• [Problems to solve]:
**A)** Which tasks does the blog excerpt say the mother could do? List them all.
**B)** Starting with "A long time" and going on through "violent exciting marriage.", copy that part of the blog excerpt word for word.
**C)** Answer these questions from the blog excerpt:
(i) Since what year have the narrator and St. Paul been hanging out?
(ii) In what decade did the mother try wearing dresses, high heels, and bouffant hairdos?
(iii) What was Paul checking the horizon for when he said "Good for you, Sweetie"?

• [Text]:
━━━━━━━━━━━━━━━━

He’s my husband now — regular readers will recognize him as the long-suffering St. Paul — and we’ve been hanging out since 1995. Most days I like him a lot, so I’ve decided to stick around and live the lie.

My mother’s also a lesbian. She gamely tried wearing dresses, high heels, and bouffant hairdos in the 1960s, but she always seemed more comfortable in men’s clothes. She could drive a big-rig truck, fix the garbage disposal, and run an offset printer at our family’s business. She was part-mother, part-handyman, which was cool because my father was usually asleep or having affairs or something. He was a busy guy, and we respected that.

A long time ago I had to let my mother know that I needed to say a fond farewell to her and my father so that I could reluctantly give up the thrilling suicidal ideations I was experiencing because of their violent exciting marriage.

Mom always had great empathy and insight, and I appreciated that. When I told her what I needed to do, she sensibly asked, “I’m too butch for you, aren’t I?” I mean, she could get right to the heart of something every time, and she had a knack for seeing another person’s point of view.

When I reminded her that I’m bisexual, and butch/femme concepts don’t matter to me, she was spot on with her understanding words: “Yep. I thought so. I’m too butch for you.”

These two women taught me a valuable lesson about labels. Probably.

 

Confessions of a Stat Slut

There. I’ve revealed my sin in the title, and I feel reborn. Life is new again!

Or I’m just sleepy and grumpy because I haven’t finished my morning coffee, and I should work instead of blog.

I do write for my own gratification, but as you’re reading this (she says with uncharacteristic confidence that anyone is interested), you know that’s not completely true. Otherwise why would I inflict share my thoughts with the universe?

On that first day of blogging, lo those many weeks ago, I announced with deceptive confidence, “I’m writing for me!”

“Good for you, Sweetie,” Paul said, checking the horizon for shark fins.

“I don’t care if I ever become popular. Or publish my memoirs. Or Oprah interviews me because she’s fascinated by my life.”

Paul tossed “That’s the spirit!” over his shoulder as he checked his watch and bolted from the house.

━━━━━━━━━━━━━━━━

• [Source information]:
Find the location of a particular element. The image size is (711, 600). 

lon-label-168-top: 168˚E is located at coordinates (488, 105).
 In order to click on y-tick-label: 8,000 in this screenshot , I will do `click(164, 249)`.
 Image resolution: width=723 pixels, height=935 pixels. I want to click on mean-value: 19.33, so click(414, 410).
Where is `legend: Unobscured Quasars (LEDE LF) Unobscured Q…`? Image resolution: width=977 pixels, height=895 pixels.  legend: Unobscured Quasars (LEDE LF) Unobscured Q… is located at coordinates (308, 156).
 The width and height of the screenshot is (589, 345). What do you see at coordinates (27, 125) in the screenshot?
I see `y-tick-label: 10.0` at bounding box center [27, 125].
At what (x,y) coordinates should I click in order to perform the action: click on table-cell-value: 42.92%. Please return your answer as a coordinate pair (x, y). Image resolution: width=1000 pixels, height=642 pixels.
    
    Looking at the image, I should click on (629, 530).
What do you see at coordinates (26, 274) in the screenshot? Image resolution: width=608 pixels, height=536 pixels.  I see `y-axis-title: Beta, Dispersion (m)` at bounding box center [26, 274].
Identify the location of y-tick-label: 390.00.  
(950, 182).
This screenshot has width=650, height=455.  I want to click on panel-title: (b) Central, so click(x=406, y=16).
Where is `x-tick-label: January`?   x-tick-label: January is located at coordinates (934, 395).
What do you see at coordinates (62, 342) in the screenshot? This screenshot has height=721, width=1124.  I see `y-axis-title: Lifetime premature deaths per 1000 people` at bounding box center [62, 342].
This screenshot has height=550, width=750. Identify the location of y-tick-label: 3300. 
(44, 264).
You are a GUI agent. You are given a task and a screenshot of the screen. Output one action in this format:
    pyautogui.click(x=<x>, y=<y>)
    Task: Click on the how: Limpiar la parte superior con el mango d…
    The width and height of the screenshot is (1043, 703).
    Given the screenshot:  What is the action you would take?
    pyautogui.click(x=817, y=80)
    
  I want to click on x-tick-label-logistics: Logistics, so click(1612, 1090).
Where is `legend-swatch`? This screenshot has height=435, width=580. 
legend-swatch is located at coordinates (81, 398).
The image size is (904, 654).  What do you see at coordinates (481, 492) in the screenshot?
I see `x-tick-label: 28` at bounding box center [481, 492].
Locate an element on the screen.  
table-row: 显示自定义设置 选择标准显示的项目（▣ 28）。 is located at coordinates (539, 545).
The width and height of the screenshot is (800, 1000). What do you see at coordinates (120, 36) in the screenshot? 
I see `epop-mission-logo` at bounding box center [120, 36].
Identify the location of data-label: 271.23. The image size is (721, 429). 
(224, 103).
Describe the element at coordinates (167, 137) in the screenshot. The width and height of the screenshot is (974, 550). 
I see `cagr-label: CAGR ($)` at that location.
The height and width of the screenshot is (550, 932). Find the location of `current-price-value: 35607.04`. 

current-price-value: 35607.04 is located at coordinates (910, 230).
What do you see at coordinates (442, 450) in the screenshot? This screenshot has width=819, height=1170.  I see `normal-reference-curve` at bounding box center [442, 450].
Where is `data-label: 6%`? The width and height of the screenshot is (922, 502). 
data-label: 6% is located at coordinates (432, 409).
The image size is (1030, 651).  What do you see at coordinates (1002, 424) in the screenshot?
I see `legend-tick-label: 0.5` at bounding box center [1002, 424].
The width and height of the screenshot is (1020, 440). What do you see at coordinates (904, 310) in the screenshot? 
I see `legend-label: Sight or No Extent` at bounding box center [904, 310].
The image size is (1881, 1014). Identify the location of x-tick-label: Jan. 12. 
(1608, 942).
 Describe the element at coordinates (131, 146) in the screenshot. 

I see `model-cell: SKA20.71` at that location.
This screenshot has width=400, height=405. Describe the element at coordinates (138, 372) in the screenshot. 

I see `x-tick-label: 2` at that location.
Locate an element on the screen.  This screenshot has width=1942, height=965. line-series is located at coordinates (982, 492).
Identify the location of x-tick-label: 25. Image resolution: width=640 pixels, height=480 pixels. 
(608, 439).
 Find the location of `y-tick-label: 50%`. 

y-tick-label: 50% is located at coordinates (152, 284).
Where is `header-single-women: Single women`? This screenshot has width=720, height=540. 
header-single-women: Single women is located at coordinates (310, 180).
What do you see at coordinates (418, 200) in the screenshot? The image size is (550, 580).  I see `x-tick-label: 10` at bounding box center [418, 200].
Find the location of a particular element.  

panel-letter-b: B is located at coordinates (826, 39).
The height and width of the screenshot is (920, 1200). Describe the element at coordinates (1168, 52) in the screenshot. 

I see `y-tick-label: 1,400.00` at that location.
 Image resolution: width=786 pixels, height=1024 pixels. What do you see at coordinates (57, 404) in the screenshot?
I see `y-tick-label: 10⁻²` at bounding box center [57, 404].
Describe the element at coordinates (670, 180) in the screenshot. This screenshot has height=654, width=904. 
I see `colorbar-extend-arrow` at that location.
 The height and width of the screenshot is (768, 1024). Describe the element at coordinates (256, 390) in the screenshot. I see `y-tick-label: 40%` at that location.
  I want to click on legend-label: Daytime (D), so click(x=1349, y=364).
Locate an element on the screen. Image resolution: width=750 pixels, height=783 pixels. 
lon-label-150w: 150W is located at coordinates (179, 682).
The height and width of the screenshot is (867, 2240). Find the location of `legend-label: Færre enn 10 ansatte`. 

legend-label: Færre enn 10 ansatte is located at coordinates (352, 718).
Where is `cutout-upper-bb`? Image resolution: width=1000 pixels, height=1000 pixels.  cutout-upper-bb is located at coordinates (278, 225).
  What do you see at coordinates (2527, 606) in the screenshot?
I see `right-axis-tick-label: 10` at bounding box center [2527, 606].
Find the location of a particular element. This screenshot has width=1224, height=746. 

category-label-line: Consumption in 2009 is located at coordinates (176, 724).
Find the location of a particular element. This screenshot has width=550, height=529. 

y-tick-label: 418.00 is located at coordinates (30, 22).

━━━━━━━━━━━━━━━━

• [Results of the tasks]:
**A)**
Drive a big-rig truck
Fix the garbage disposal
Run an offset printer at the family's business

**B)**
A long time ago I had to let my mother know that I needed to say a fond farewell to her and my father so that I could reluctantly give up the thrilling suicidal ideations I was experiencing because of their violent exciting marriage.

**C)**
(i) 1995
(ii) The 1960s
(iii) Shark fins